Голос Лизбет дрожал от страха, когда она сказала:
- Нет, у меня нет времени. У меня припрятаны кое-какие деньги. Скажите мне, сколько. Потом вам придется уйти.
Она протянула маме стакан яблочного сока и подождала, пока та выпьет свои таблетки.
Трудно было поверить, что мощный голос, разнесшийся по всему дому, исходил от такой тощей, согбенной старухи. Ее руки и ноги были узловатыми палками, туловище - узкой ребристой трубкой, а морщинистая обвисшая кожа покрывала только кости, без каких-либо признаков мышечной ткани. Наблюдая за тем, как мама тщательно проглатывает каждую из своих таблеток с яблочным соком, Лизбет удивлялась, как они вообще опускаются по такой тощей шее, безнадежно не застревая.

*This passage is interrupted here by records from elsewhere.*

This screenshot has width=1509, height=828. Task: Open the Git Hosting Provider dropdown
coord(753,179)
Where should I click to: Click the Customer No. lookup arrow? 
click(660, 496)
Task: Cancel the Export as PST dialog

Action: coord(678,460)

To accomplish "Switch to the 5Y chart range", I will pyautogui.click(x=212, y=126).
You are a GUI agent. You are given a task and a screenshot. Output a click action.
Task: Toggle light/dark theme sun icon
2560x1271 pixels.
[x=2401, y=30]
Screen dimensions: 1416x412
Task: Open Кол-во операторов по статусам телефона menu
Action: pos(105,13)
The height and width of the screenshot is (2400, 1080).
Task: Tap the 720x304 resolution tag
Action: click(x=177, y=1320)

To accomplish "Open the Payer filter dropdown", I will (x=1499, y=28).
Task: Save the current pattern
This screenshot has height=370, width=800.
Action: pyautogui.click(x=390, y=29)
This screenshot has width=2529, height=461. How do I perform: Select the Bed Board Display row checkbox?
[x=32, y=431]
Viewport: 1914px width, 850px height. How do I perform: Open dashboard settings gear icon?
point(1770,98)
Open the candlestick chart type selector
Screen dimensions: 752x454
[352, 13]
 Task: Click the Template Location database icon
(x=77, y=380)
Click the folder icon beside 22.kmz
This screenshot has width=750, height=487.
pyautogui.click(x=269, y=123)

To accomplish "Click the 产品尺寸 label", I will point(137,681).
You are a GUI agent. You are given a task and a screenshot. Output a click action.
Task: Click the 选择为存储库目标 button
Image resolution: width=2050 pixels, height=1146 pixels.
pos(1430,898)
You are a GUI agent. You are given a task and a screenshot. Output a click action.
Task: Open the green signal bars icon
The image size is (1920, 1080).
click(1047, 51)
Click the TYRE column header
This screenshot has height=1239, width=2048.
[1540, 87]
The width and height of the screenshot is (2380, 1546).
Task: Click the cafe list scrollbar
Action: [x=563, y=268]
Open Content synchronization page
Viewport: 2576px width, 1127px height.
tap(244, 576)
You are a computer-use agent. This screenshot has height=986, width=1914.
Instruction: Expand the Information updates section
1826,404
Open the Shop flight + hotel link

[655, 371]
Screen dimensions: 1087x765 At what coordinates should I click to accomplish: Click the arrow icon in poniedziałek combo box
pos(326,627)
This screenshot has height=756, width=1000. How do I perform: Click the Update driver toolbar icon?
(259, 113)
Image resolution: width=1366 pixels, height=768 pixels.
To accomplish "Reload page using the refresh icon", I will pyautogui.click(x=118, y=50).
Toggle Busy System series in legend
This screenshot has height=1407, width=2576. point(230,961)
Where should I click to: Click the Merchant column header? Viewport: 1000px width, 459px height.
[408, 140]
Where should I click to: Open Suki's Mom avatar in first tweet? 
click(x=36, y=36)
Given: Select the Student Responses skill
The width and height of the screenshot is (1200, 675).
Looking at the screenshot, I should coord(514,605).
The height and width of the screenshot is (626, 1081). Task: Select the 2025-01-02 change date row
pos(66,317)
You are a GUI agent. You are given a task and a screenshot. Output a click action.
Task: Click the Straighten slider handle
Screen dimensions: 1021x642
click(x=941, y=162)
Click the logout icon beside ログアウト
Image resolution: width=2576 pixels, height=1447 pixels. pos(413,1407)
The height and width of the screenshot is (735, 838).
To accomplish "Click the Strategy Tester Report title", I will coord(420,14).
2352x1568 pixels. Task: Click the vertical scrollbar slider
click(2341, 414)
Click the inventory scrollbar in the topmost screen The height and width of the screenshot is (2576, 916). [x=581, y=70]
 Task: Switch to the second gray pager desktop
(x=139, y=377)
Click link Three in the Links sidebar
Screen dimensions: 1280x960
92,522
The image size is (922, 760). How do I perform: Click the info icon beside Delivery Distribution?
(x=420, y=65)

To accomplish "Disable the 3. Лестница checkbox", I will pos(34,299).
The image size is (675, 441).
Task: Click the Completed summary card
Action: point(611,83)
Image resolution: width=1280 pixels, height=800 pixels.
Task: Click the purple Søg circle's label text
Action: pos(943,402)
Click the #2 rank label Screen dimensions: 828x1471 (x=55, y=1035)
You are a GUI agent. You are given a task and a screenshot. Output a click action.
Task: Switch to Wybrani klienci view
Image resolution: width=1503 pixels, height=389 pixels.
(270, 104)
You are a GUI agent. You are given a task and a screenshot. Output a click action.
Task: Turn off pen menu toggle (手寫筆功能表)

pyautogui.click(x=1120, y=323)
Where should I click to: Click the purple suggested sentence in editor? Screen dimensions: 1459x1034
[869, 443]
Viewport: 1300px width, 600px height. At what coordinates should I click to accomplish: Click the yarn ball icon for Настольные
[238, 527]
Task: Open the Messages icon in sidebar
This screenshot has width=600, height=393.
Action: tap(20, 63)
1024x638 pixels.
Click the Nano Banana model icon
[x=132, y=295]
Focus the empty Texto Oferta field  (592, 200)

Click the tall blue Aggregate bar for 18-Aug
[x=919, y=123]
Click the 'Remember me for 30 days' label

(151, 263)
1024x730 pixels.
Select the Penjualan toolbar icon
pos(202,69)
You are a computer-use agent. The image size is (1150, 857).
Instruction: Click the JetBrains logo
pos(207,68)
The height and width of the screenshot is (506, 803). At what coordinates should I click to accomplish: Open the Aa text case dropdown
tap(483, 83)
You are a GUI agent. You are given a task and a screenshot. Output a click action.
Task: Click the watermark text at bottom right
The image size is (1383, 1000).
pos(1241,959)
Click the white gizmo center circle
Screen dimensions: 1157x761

Мама сидела, прислонившись спиной к груде подушек. Носовая канюля располагалась над ее верхней губой, а большие толстые очки на носу делали ее глаза огромными и искаженными. Ее беззубый рот превратился в высохшую дыру на лице. На голове во все стороны торчали жесткие волосы цвета старых костей. На коленях лежала библия с крупным шрифтом, которую она время от времени читала. Однако обычно она предпочитала, чтобы Лизбет читала ей вслух, прерывая ее время от времени, чтобы сказать: “Аминь!" или "Да, Отец!", или рассказать Лизбет, какая она была ужасная грешница.
- У нас в доме был мужчина? - спросила мама, приняв последнюю таблетку. Она всегда говорила на уровне, близком к крику, ее голос был хриплым и резким, и теперь, как обычно, все ее лицо было вытянуто к центру в глубокой, горькой гримасе подозрения и неодобрения.